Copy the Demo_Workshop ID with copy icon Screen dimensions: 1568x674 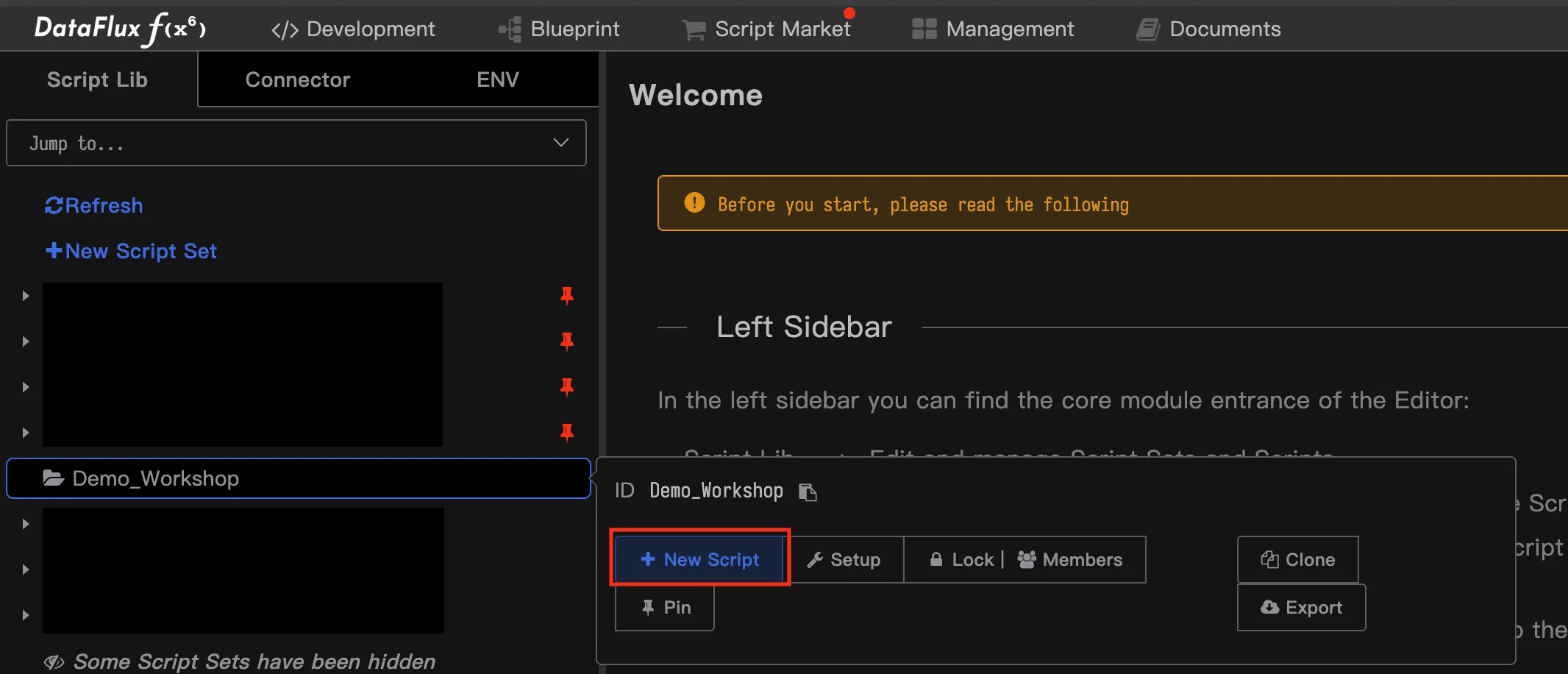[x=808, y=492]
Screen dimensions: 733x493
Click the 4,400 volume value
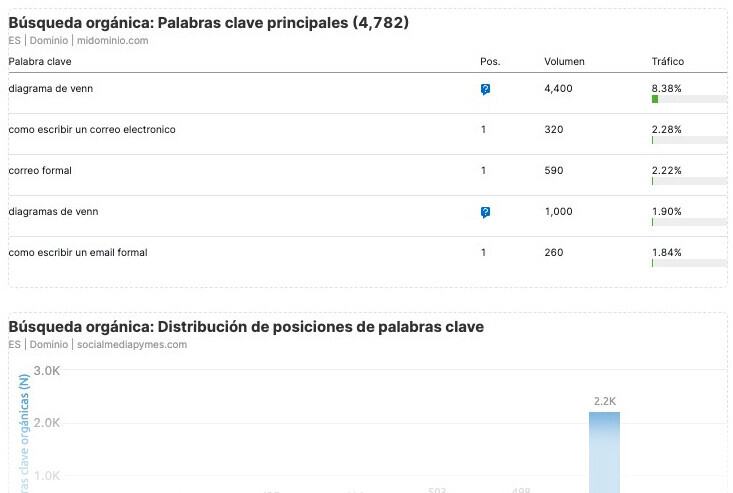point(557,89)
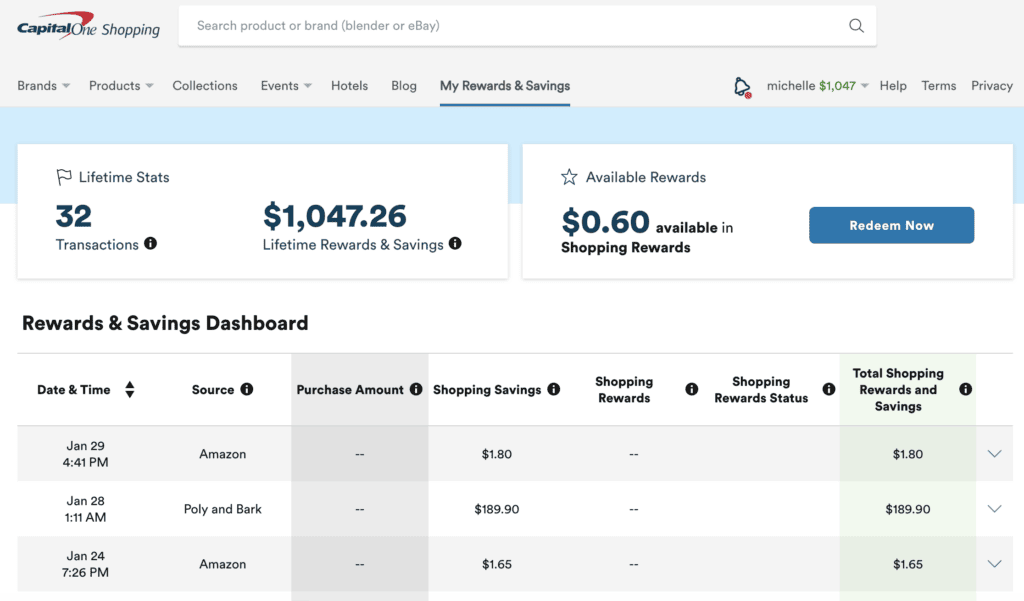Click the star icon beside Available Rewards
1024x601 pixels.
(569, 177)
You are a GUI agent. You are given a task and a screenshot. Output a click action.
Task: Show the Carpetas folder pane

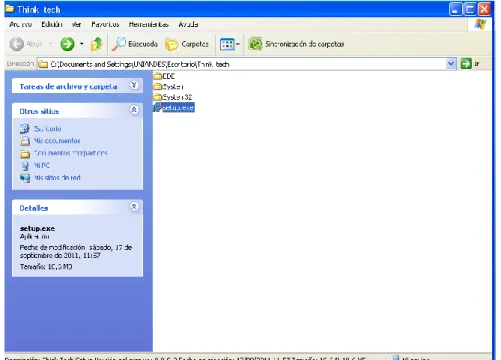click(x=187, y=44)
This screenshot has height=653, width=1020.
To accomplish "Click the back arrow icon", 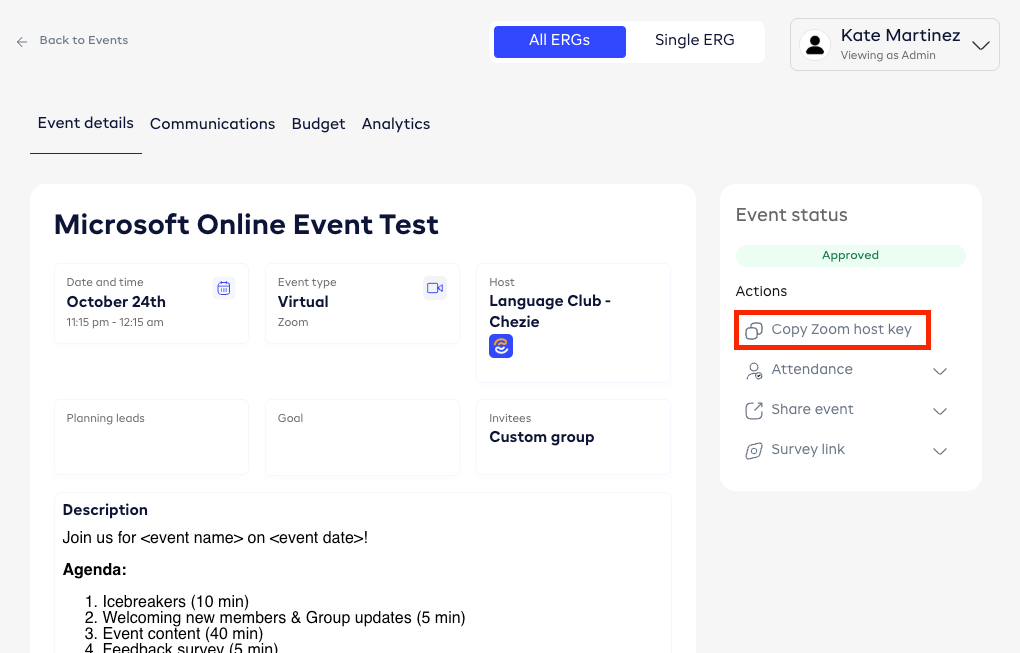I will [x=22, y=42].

===

▸ TO DO
Nothing but the lines from the one containing "Screen dimensions: 733x493" through the one containing "You are a GUI" should appear, copied exactly from the material above and without pictures.

▸ YOUR RESPONSE
Screen dimensions: 733x493
Click the 4,400 volume value
point(557,89)
Click the star icon beside Available Rewards
1024x601 pixels.
(569, 177)
You are a GUI agent. You are given a task and a screenshot. Output a click action.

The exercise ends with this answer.